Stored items
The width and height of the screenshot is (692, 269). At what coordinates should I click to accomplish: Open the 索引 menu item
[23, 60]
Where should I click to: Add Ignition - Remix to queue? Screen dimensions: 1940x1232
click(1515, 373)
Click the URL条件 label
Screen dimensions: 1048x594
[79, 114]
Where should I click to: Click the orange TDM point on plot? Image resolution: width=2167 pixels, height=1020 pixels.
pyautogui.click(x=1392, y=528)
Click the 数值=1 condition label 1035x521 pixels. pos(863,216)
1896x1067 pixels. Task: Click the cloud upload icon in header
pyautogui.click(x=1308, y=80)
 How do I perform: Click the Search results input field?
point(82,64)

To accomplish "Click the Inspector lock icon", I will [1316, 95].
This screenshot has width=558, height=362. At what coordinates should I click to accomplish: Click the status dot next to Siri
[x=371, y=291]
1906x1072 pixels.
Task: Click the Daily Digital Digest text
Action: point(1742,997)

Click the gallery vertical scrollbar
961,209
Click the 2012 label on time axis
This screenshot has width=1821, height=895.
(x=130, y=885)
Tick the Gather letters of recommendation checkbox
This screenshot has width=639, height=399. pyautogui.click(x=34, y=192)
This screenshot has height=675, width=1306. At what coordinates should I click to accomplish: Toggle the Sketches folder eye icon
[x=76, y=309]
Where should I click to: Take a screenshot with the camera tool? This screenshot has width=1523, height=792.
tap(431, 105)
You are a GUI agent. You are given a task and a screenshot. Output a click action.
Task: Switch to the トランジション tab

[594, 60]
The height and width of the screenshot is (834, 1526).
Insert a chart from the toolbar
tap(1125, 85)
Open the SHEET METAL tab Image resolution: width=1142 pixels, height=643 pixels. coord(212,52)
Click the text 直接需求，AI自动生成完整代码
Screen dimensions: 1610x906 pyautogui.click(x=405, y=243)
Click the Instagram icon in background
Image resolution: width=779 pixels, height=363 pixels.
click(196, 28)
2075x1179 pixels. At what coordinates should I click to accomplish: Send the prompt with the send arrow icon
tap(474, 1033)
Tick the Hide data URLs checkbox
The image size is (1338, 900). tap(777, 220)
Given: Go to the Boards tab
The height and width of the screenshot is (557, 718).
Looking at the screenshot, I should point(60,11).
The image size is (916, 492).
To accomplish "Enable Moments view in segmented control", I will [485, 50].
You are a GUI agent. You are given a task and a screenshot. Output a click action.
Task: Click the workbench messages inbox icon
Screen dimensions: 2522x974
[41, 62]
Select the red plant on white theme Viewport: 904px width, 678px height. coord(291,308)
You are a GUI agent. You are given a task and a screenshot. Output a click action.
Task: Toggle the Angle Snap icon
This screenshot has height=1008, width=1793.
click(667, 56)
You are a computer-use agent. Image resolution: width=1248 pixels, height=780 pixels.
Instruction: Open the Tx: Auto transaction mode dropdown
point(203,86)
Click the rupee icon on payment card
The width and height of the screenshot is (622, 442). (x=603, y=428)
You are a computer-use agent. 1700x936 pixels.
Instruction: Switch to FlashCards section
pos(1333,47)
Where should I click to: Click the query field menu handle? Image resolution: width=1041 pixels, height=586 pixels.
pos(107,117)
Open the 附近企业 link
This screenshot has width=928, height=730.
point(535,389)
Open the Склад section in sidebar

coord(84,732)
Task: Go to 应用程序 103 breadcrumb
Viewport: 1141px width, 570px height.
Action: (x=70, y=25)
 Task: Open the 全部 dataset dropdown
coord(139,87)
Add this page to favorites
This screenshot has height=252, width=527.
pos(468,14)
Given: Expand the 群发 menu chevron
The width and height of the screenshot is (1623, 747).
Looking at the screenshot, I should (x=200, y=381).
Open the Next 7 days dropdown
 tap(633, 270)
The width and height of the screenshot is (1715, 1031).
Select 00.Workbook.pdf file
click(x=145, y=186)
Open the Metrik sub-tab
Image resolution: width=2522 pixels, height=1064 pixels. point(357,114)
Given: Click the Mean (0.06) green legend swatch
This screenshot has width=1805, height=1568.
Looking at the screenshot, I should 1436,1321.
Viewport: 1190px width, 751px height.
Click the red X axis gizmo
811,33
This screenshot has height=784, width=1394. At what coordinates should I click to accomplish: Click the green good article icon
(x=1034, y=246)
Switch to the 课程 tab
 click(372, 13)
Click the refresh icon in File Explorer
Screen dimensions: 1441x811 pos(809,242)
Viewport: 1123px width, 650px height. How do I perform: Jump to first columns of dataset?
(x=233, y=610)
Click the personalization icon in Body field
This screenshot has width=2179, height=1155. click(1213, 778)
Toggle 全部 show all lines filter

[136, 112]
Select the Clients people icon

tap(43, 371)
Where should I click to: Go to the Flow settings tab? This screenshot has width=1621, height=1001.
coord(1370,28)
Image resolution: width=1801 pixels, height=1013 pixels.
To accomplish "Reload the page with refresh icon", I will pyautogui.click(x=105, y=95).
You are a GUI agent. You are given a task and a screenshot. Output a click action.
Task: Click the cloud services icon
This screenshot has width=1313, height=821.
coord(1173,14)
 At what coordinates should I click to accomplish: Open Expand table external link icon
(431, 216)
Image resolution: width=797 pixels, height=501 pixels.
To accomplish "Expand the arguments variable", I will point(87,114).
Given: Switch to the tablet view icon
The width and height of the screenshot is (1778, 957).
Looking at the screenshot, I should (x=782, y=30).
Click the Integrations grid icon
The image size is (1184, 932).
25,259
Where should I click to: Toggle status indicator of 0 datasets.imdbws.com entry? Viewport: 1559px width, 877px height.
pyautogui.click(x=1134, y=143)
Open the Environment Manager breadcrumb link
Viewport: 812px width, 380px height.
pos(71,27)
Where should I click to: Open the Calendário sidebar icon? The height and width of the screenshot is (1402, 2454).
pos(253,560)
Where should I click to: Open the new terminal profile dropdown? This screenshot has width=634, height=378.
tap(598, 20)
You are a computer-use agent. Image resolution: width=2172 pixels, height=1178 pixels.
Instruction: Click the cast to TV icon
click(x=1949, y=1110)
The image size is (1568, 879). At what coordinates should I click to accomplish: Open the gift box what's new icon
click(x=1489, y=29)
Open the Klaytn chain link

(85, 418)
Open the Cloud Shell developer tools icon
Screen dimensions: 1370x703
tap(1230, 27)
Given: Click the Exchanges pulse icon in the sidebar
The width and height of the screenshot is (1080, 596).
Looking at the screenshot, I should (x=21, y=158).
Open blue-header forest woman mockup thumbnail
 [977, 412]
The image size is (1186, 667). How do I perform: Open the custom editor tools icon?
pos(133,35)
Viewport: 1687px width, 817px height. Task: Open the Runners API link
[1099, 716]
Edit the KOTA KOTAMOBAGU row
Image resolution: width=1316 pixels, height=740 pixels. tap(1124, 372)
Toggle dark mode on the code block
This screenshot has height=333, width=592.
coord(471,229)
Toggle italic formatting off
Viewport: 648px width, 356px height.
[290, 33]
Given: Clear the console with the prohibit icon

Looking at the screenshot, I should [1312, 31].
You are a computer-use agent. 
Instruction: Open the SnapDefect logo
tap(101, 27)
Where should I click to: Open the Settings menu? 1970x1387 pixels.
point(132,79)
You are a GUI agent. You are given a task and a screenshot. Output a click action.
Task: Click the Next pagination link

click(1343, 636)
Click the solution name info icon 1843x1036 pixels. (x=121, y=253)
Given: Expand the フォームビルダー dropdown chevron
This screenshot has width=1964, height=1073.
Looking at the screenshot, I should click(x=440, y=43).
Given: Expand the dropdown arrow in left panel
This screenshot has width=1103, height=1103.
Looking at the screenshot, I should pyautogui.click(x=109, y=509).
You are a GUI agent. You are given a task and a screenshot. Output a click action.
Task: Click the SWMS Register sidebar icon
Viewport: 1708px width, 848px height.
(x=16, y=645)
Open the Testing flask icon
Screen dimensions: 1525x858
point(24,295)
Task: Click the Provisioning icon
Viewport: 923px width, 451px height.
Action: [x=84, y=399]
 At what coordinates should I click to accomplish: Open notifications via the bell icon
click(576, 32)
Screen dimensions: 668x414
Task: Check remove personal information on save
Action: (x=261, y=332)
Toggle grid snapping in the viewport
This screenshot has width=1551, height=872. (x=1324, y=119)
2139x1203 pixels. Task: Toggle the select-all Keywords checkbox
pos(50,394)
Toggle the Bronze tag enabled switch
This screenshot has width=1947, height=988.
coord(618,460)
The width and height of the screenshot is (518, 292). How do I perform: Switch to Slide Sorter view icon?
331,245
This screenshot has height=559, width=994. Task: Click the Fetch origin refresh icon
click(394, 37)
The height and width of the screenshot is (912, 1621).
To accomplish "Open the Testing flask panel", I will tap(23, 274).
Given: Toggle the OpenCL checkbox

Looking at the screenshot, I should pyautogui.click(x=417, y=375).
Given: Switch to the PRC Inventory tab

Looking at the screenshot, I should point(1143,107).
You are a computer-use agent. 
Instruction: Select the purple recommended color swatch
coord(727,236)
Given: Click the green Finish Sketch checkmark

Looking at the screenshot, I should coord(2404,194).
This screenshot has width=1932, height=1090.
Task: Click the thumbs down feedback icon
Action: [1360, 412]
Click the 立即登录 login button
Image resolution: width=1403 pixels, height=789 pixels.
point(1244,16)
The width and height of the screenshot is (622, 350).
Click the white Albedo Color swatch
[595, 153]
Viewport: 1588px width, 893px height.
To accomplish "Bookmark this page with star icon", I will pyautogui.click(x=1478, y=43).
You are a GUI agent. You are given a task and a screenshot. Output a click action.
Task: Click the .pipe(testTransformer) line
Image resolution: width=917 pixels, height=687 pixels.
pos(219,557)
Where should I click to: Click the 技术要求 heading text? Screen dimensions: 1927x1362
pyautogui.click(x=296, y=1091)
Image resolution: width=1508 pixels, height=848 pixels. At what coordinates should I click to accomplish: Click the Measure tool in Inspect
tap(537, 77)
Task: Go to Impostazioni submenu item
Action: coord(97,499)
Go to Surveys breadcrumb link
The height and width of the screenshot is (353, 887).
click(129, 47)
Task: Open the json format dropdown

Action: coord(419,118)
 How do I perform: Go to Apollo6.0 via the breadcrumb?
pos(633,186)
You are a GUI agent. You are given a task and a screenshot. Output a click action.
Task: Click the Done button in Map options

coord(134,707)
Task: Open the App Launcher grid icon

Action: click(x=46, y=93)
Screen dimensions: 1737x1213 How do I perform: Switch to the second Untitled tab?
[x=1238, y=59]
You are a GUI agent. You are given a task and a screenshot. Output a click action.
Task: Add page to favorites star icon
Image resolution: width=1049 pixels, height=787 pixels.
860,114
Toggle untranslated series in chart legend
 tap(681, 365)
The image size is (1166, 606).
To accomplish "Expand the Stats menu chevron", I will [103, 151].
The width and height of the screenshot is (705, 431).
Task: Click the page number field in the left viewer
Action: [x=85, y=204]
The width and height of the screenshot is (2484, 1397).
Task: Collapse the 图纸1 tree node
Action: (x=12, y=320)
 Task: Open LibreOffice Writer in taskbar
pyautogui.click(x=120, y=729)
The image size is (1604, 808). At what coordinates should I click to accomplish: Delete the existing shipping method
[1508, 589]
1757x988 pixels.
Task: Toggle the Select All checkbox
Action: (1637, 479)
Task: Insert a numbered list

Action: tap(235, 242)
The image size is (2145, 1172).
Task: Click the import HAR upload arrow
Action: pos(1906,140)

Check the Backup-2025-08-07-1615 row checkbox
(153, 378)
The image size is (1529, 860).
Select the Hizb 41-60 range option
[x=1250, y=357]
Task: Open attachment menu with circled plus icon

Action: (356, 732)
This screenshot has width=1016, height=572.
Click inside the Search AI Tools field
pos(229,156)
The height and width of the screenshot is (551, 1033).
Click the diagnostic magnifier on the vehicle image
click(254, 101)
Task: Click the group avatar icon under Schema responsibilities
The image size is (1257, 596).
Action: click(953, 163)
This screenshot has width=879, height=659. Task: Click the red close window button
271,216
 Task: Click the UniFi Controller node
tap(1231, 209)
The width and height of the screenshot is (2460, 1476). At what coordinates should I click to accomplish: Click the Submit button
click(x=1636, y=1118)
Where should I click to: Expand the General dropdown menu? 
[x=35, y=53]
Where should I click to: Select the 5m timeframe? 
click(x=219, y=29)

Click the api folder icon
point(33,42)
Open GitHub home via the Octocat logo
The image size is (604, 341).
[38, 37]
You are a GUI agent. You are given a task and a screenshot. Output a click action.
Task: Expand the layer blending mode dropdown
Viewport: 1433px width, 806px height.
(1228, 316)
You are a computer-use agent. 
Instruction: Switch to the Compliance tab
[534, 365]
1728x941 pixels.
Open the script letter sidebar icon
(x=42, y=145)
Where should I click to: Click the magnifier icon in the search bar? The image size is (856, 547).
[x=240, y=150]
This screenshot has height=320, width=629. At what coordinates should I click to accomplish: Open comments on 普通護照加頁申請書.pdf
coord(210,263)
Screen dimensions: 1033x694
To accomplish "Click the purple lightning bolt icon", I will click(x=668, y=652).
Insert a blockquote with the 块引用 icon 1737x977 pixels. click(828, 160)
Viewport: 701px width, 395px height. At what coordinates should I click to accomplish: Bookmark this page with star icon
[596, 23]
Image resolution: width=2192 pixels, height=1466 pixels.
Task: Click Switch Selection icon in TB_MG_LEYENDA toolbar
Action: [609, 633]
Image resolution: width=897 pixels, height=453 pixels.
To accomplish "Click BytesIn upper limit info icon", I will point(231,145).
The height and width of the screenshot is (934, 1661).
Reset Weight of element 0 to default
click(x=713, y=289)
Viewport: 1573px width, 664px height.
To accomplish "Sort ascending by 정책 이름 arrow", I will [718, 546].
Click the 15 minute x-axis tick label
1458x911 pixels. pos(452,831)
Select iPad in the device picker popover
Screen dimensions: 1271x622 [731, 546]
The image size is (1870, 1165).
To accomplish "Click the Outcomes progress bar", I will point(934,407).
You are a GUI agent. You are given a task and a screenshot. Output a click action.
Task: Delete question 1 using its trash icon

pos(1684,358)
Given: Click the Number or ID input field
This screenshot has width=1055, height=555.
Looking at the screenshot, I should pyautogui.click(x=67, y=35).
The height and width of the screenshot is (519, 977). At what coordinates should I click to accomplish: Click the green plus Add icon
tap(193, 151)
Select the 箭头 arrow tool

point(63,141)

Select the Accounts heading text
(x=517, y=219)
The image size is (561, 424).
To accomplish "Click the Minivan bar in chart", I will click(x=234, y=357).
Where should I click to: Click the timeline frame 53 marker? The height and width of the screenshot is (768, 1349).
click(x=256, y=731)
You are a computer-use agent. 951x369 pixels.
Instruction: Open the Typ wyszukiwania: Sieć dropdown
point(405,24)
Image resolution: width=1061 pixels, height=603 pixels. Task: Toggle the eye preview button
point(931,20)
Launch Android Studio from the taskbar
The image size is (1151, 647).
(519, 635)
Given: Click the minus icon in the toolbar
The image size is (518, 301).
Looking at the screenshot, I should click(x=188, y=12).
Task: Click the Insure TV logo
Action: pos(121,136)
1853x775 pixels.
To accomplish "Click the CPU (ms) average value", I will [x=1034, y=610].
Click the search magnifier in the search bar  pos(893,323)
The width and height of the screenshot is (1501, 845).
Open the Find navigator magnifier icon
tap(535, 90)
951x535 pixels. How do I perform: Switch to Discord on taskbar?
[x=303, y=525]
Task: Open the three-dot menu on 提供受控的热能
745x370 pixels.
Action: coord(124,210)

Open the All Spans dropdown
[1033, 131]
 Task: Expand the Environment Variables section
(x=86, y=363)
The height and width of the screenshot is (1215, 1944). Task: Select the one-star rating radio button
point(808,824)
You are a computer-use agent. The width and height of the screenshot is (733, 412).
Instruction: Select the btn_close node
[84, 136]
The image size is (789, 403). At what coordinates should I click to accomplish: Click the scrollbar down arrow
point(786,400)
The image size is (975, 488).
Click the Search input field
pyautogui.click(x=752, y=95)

* [ABOUT THIS EXERCISE] All that is wanted is an exact copy of the lines above from the one with "Screen dimensions: 1737x1213" through the one with "Task: Add page to favorites star icon", with both ends included.

* [RESULT OF THIS TASK]
Screen dimensions: 1737x1213 How do I perform: Switch to the second Untitled tab?
[x=1238, y=59]
You are a GUI agent. You are given a task and a screenshot. Output a click action.
Task: Add page to favorites star icon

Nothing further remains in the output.